M. Bélanger (Jules) : Oui. Je vais dire quelques mots, puis je vais laisser, en fait, l'experte en conseil budgétaire parler après moi.

Il y a deux choses. D'abord, il existe un mode de versements égaux chez Hydro-Québec. Donc, déjà en place, il y a un moyen pour lisser la facture des consommateurs d'électricité.

La deuxième chose que je dirais, c'est que la régie est très sensible à cet aspect-là de stabilité des tarifs. C'est pour ça que, par exemple, lorsqu'il y a des hivers très, très froids et qu'Hydro-Québec doit peut-être augmenter de manière conséquente ses tarifs, elle va créer des comptes d'écart qui sont étalés sur plusieurs années. Donc il y a déjà, dans la structure réglementaire, des mécanismes en place pour stabiliser les facteurs de croissance ou de diminution des tarifs. Je vais laisser ma collègue...

Le Président (M. Lemay) : Mme De Bellefeuille, la parole est à vous.

Mme De Bellefeuille (Sylvie) : Je vous remercie. Merci pour votre question. Je fais régulièrement des budgets avec des gens, souvent aussi avec des ménages à faibles revenus, donc des gens pour qui le budget, c'est serré, et la facture d'électricité représente un poids important. La question de la prévisibilité, ce n'est pas uniquement lié aux tarifs, c'est un des éléments. Mais souvent un des gros aléas qui va aussi modifier la facture d'électricité, c'est le climat. C'est le climat. Quand on a un hiver qui est très froid et que les gens ont des logements comme des passoires, comme l'a indiqué M. Décary, c'est sûr que ça a un impact sur le budget. Et qu'importe si le tarif a augmenté de 1 % ou 2 %, ce n'est pas l'élément qui va être le plus marquant pour les consommateurs. Ce sera vraiment les aléas qui sont dus au climat, je vous dirais.

Le Président (M. Lemay) : M. le ministre, la parole est à vous.

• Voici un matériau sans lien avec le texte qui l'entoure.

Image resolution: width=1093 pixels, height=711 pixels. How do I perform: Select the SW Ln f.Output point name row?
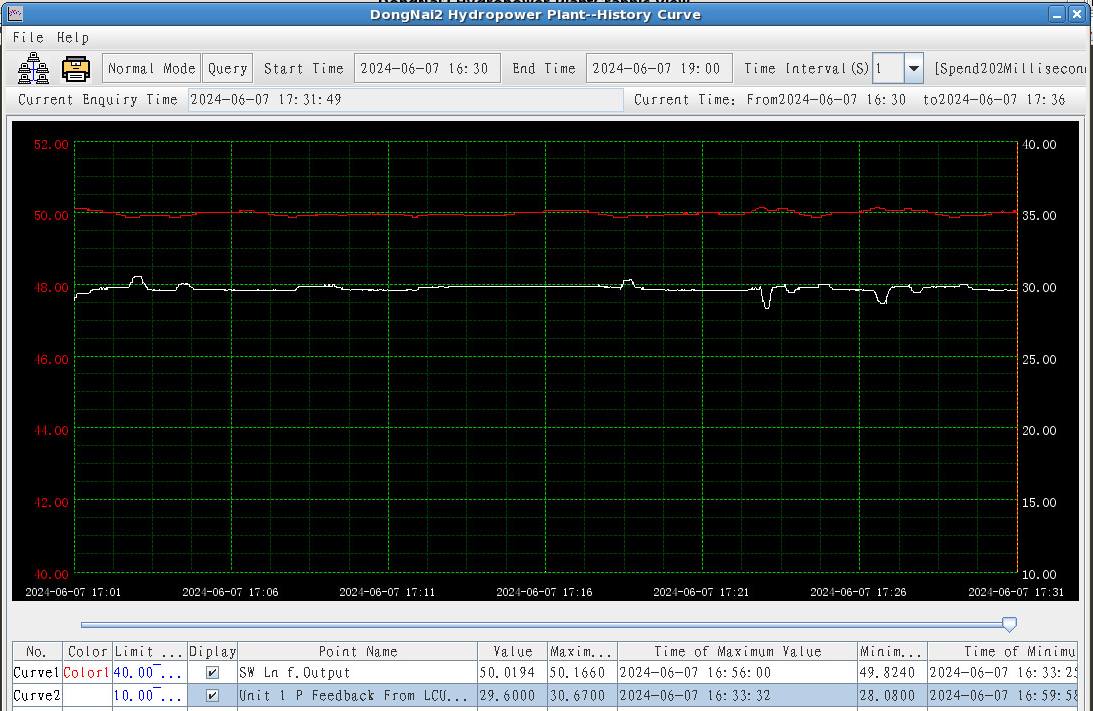356,673
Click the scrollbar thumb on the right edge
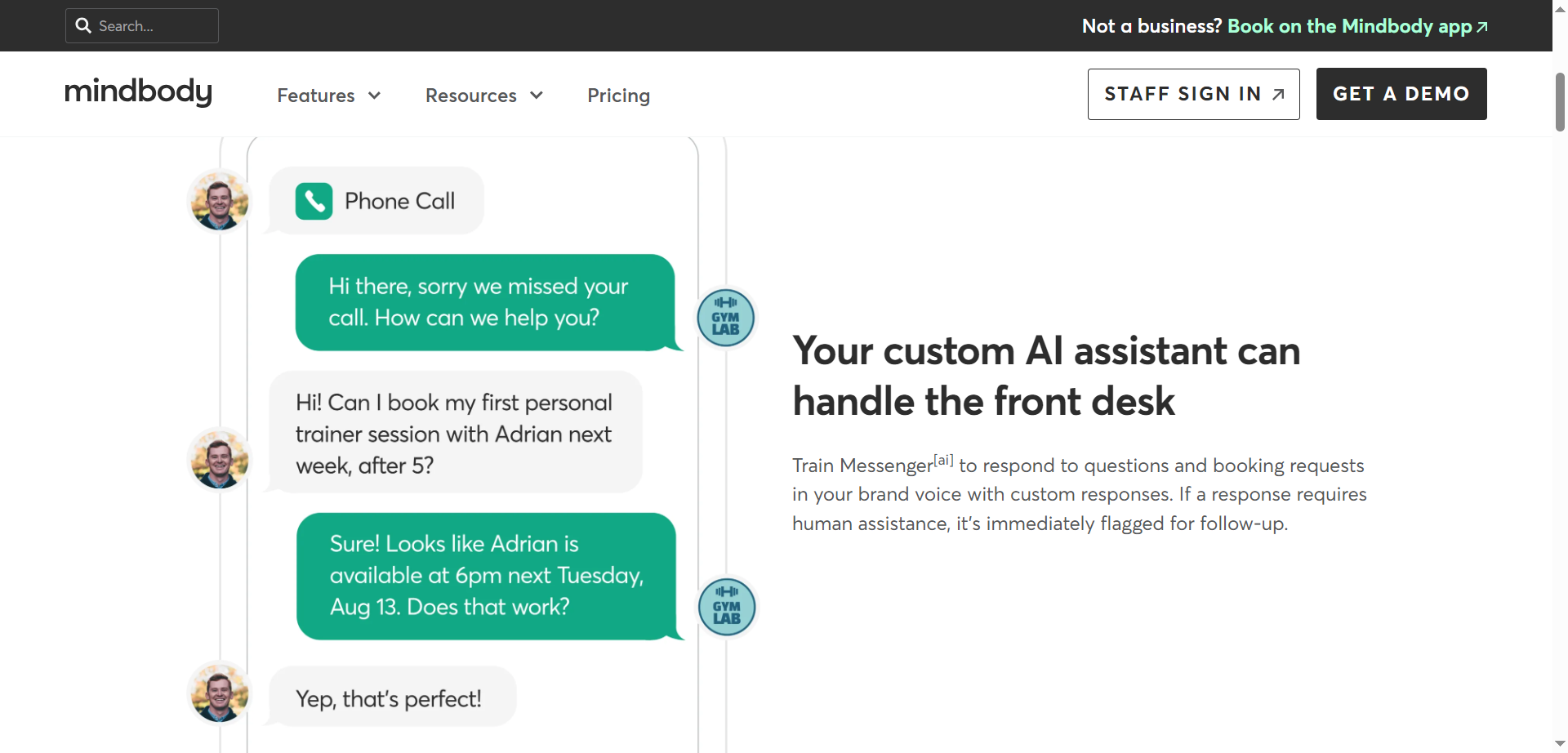1568x753 pixels. pyautogui.click(x=1559, y=101)
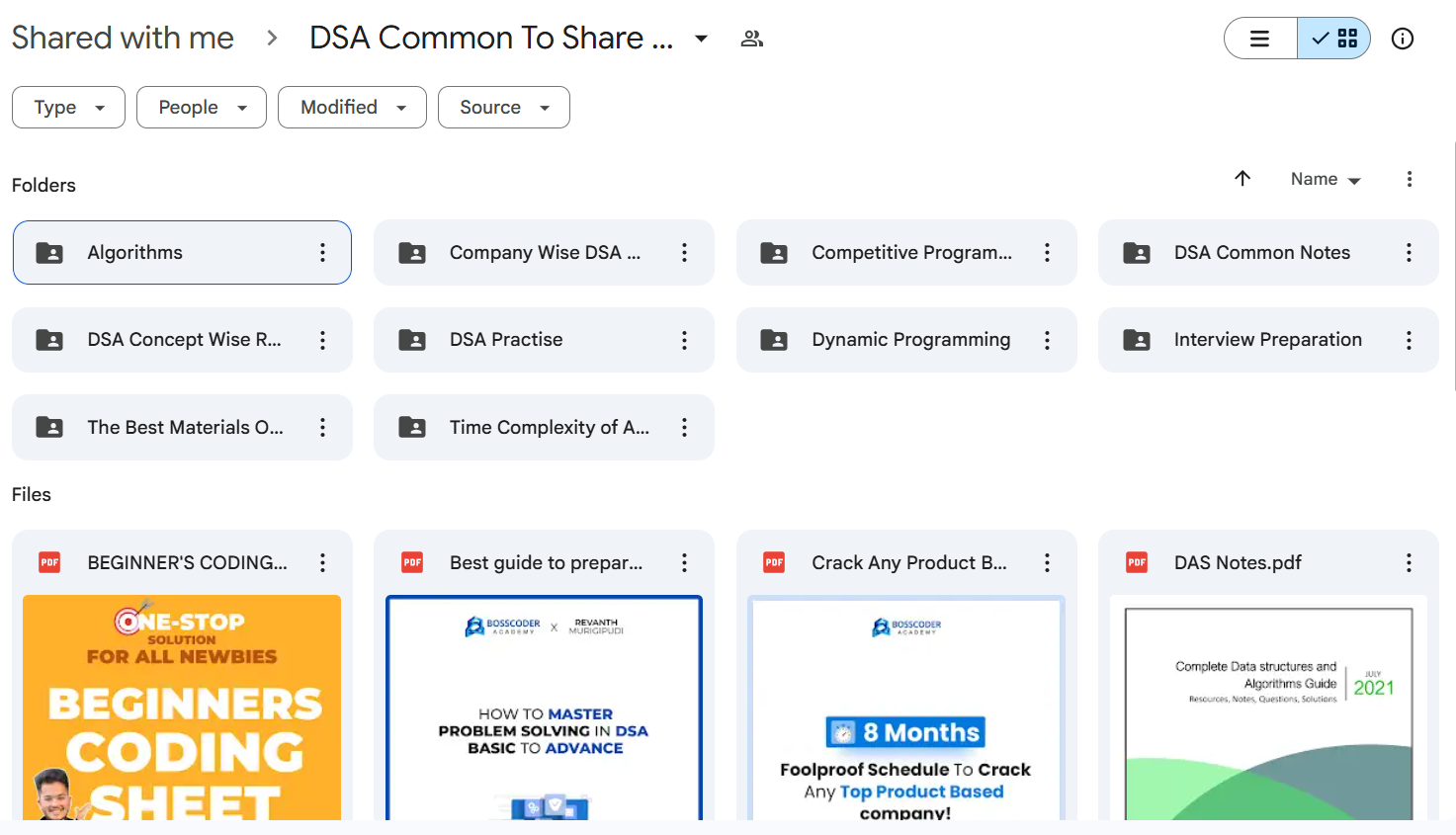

M. Julien : Juste pour faire du pouce là-dessus, juste pour faire du pouce là-dessus, puis après ça j'avais une autre question, mais, de l'autre côté, j'entends que les aléas, naturellement, de la température, on le sait tous, là, par rapport à notre facturation, il y a un lien, en fin de compte. Mais, au-delà de ça, on comprend bien que... Oui, c'est considéré dans le budget, mais on s'entend également que, si demain matin on disait : On augmente de 10 % le tarif... Les deux sont quand même importants.

Mme De Bellefeuille (Sylvie) : Absolument, M. le ministre, mais, je vous dirais, je doute que, du jour au lendemain, la régie va augmenter les tarifs de 10 % sans raison, là. Et par ailleurs il y a toujours aussi, dans les clauses tarifaires... c'est une des raisons pour laquelle j'y participe aussi, toujours la préoccupation de voir quels sont les effets des hausses de tarifs sur les ménages à faibles revenus.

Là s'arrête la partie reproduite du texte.